■ Do this ■
Could you copy the stretch of lines from the very first one through the one containing "click(557, 171)", word for word, without the pictures?

■ Provided information ■
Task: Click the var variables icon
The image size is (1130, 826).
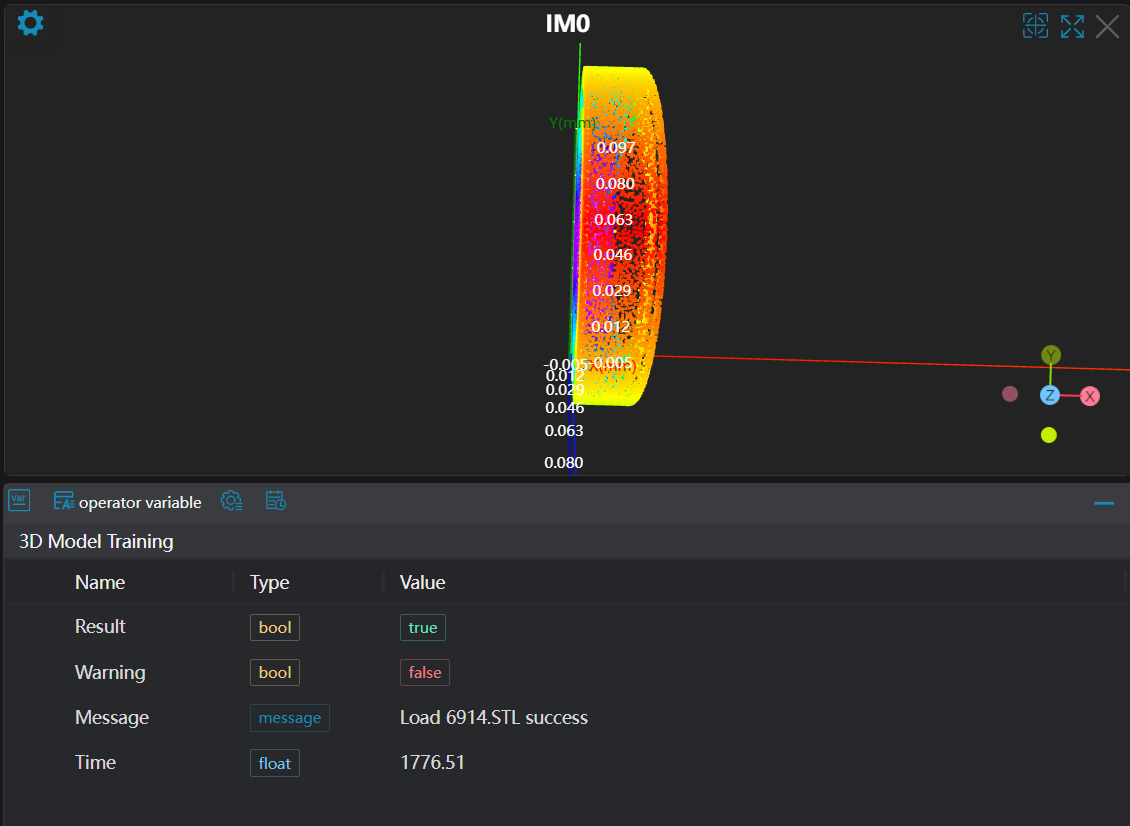Action: pyautogui.click(x=19, y=501)
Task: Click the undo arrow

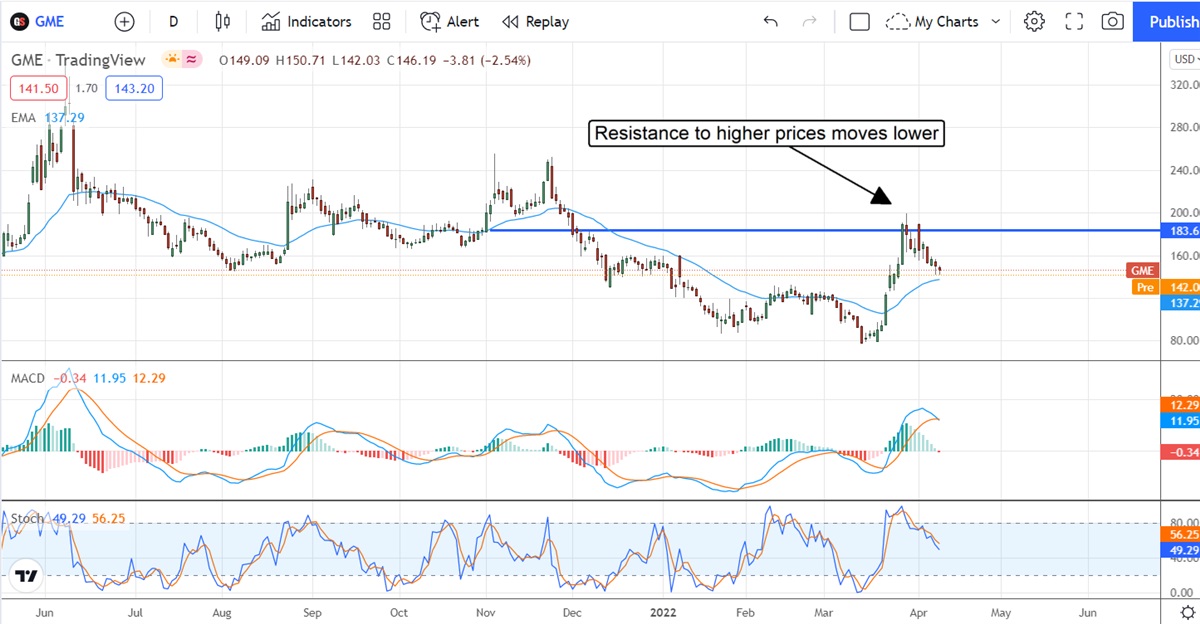Action: 770,21
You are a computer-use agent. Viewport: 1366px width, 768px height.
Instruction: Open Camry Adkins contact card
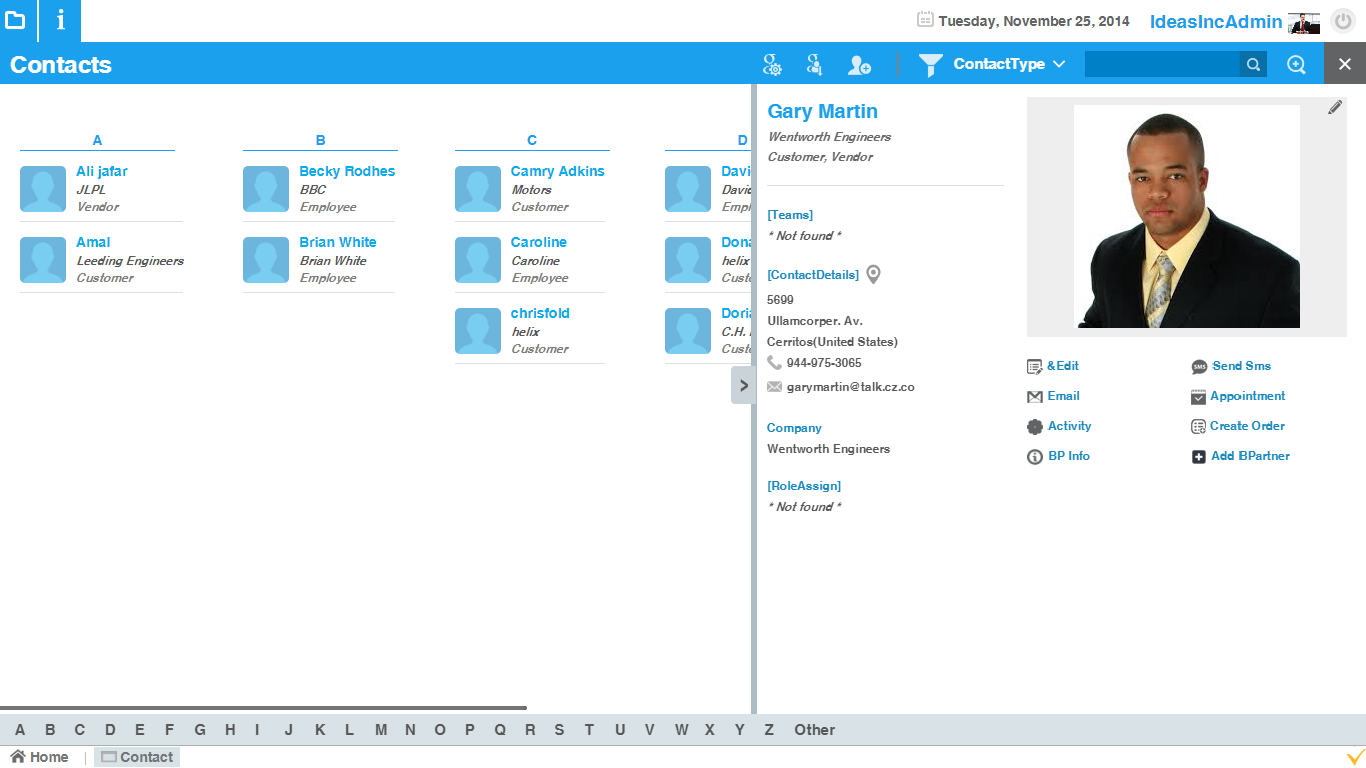click(557, 171)
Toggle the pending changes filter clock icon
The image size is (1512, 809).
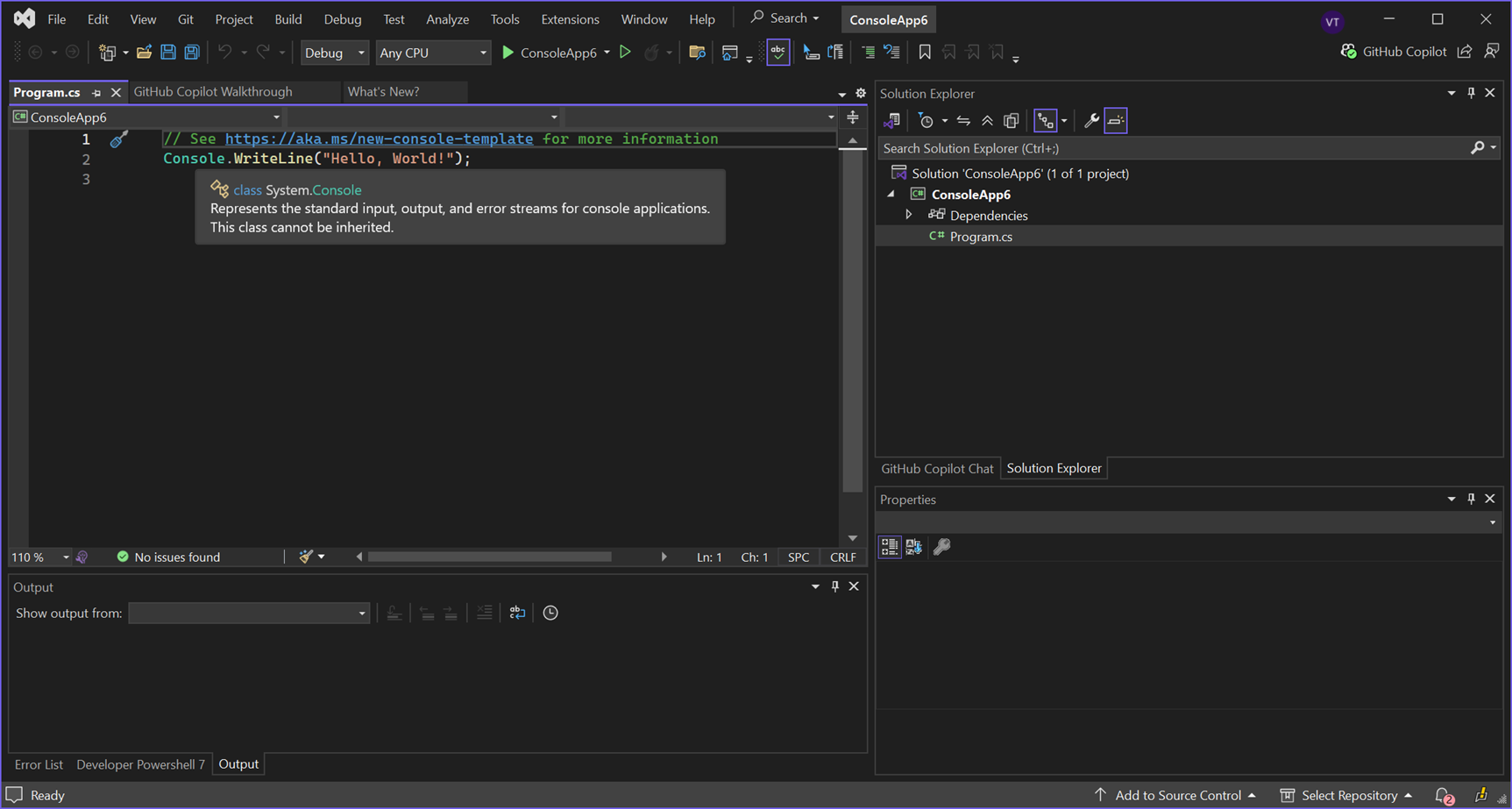927,120
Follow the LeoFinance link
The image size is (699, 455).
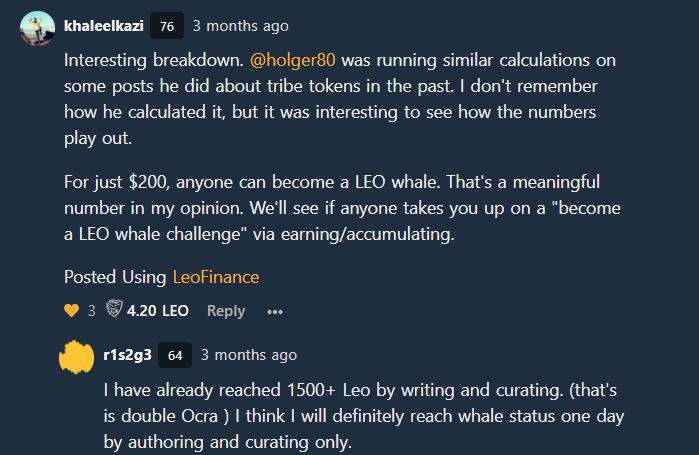216,277
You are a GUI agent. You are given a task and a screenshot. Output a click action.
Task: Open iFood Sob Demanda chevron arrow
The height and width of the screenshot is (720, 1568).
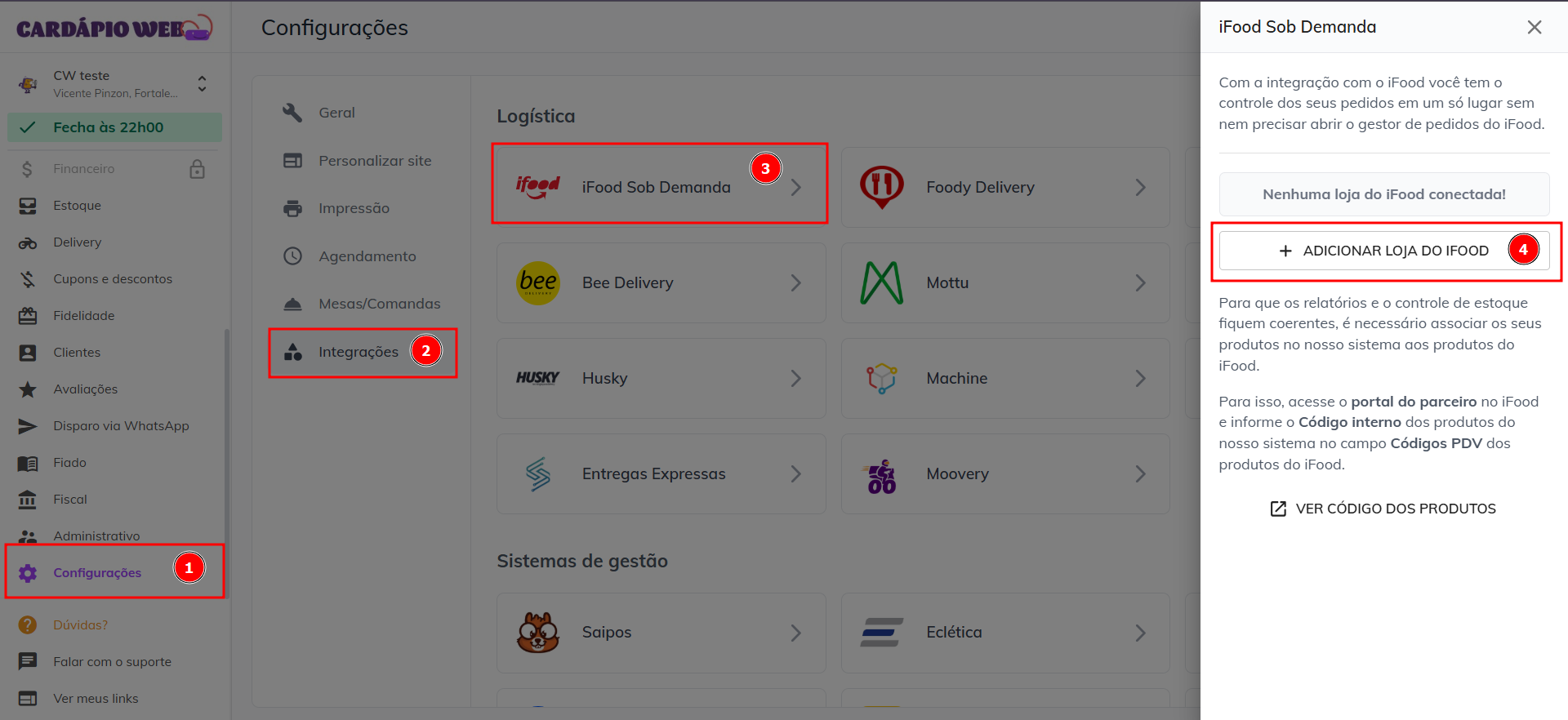796,188
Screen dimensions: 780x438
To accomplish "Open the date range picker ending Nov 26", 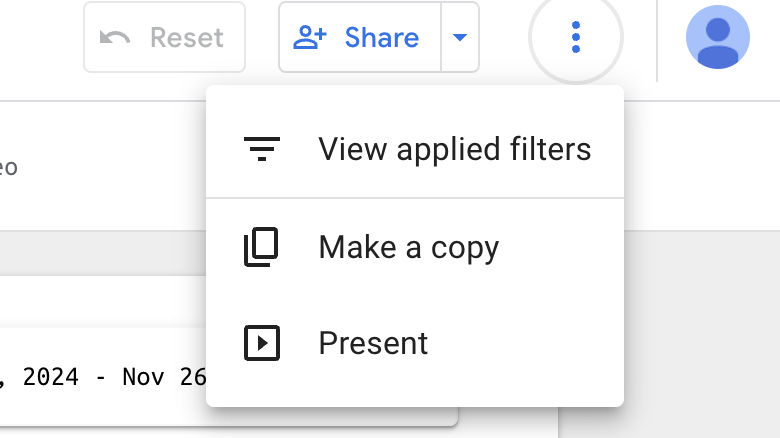I will click(x=100, y=377).
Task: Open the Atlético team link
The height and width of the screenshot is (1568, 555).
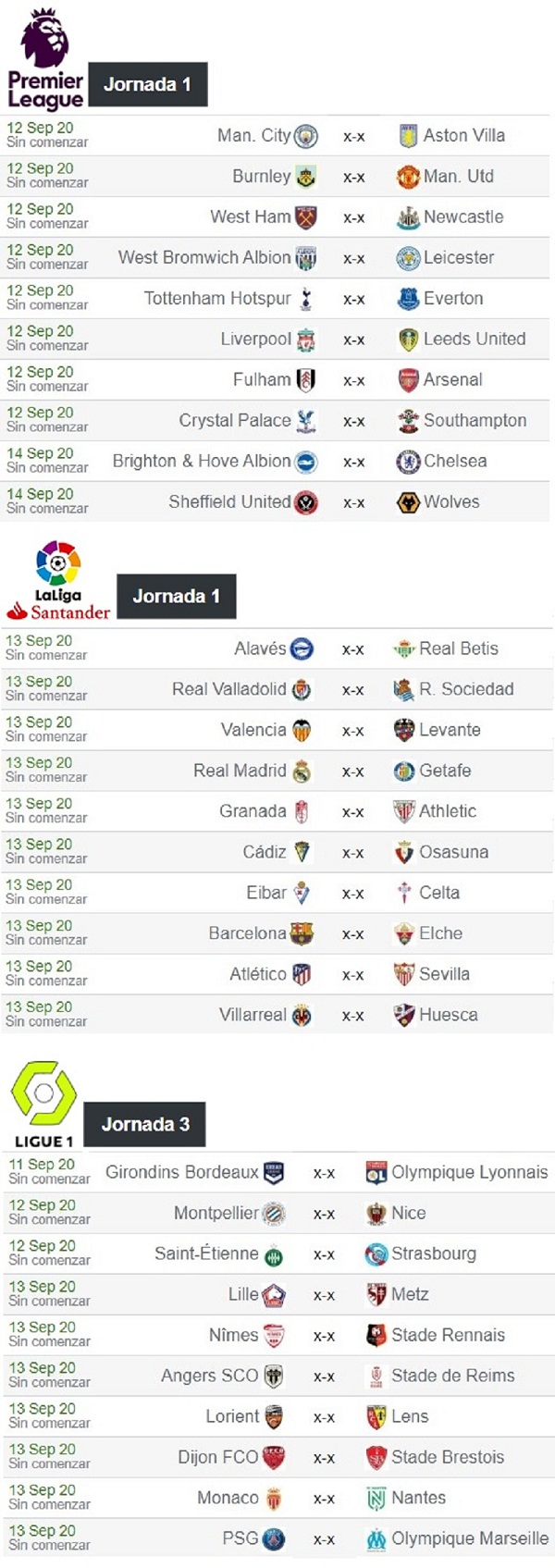Action: (x=258, y=974)
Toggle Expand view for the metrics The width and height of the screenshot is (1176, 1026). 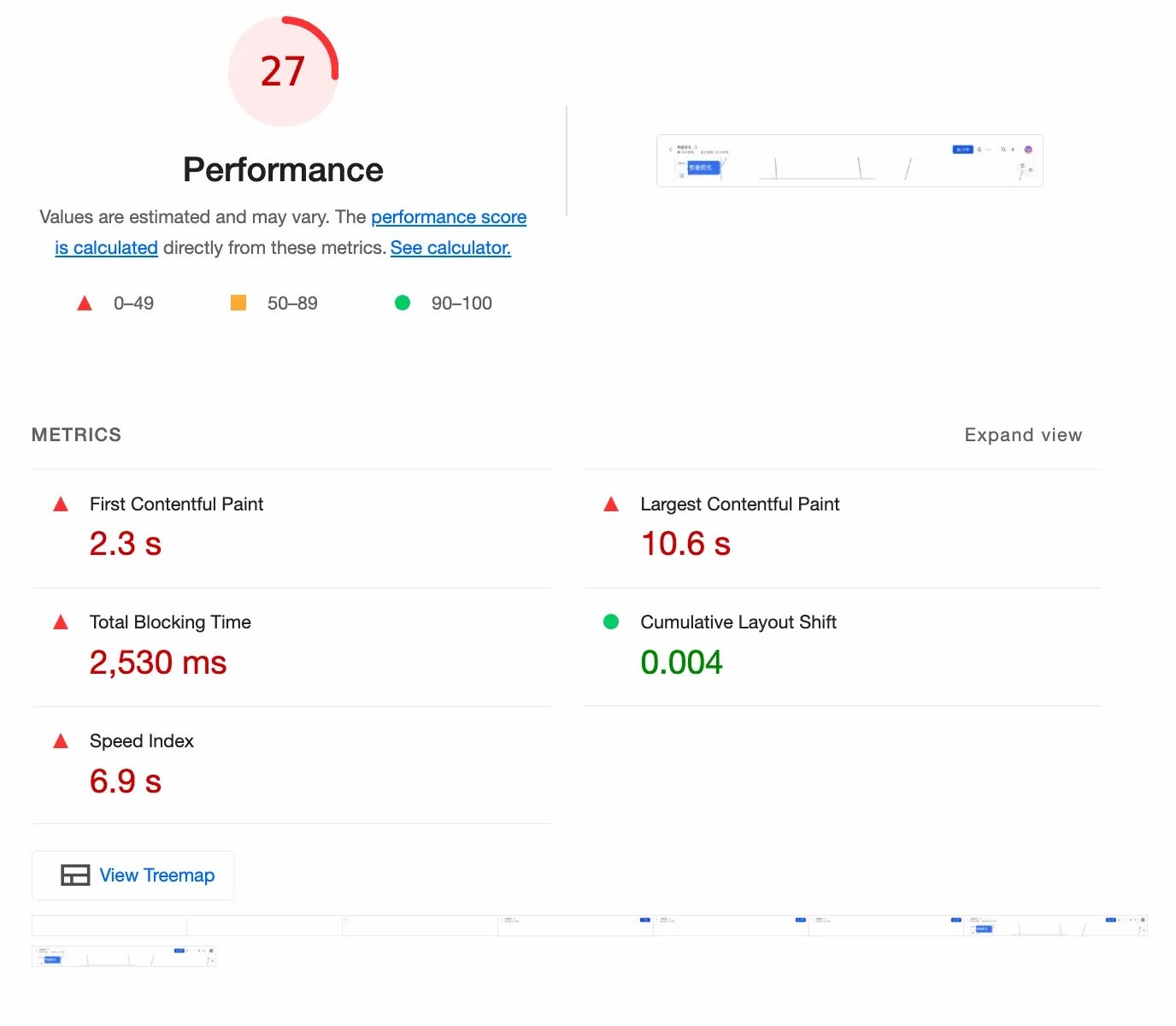[x=1022, y=435]
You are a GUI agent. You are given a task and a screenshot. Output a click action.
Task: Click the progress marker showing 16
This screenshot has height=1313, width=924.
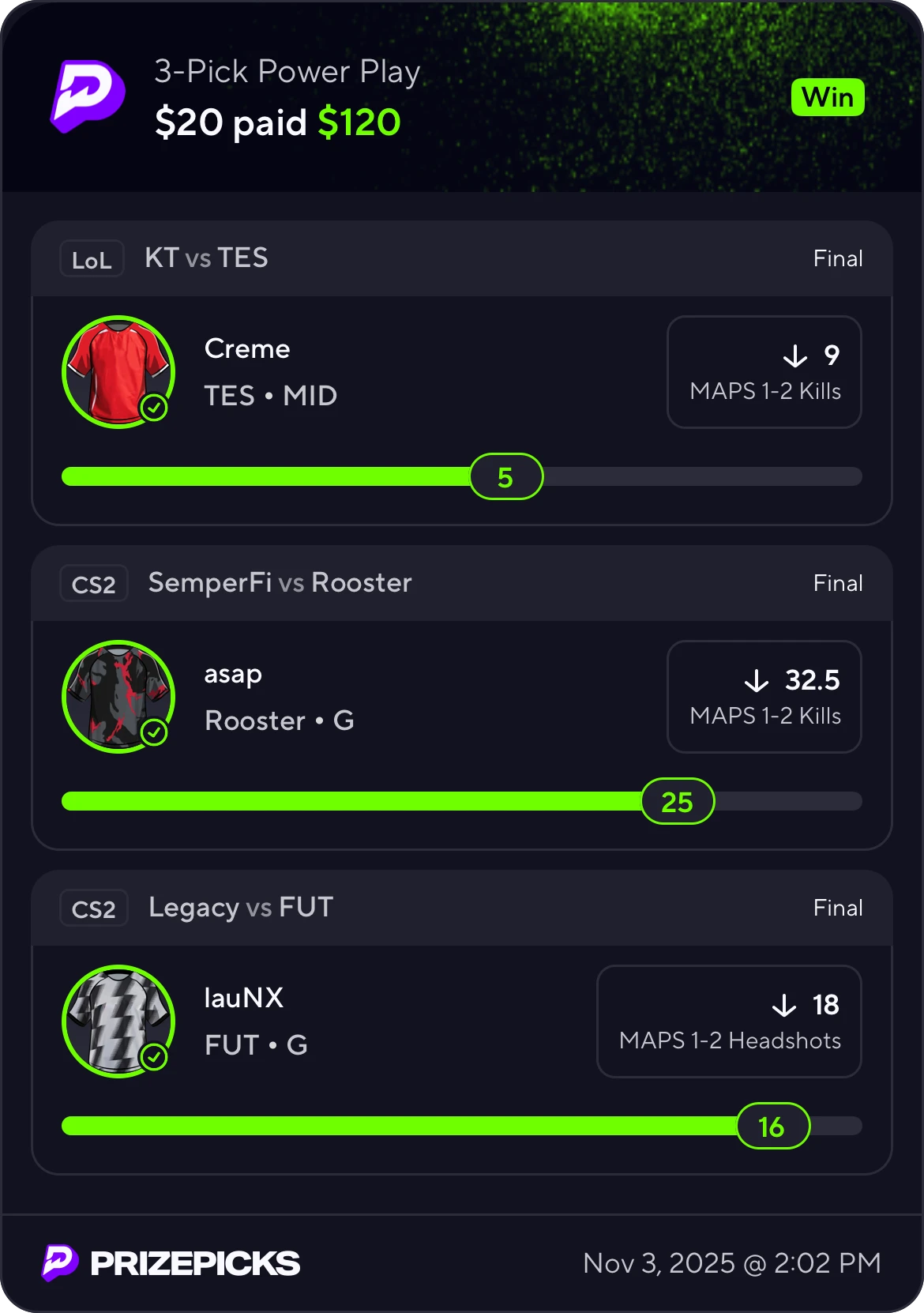point(773,1126)
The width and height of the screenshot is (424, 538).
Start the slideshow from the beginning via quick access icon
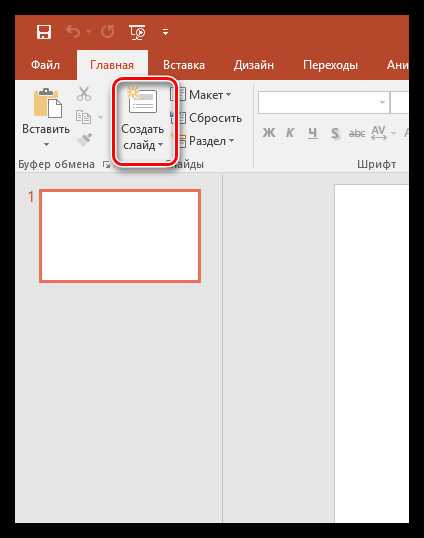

■ The output ■
Task: Click the var variables icon
The image size is (1130, 826).
Action: pyautogui.click(x=19, y=501)
Task: Click the undo arrow

Action: 770,21
You are a computer-use agent. Viewport: 1366px width, 768px height.
Instruction: Open Camry Adkins contact card
click(557, 171)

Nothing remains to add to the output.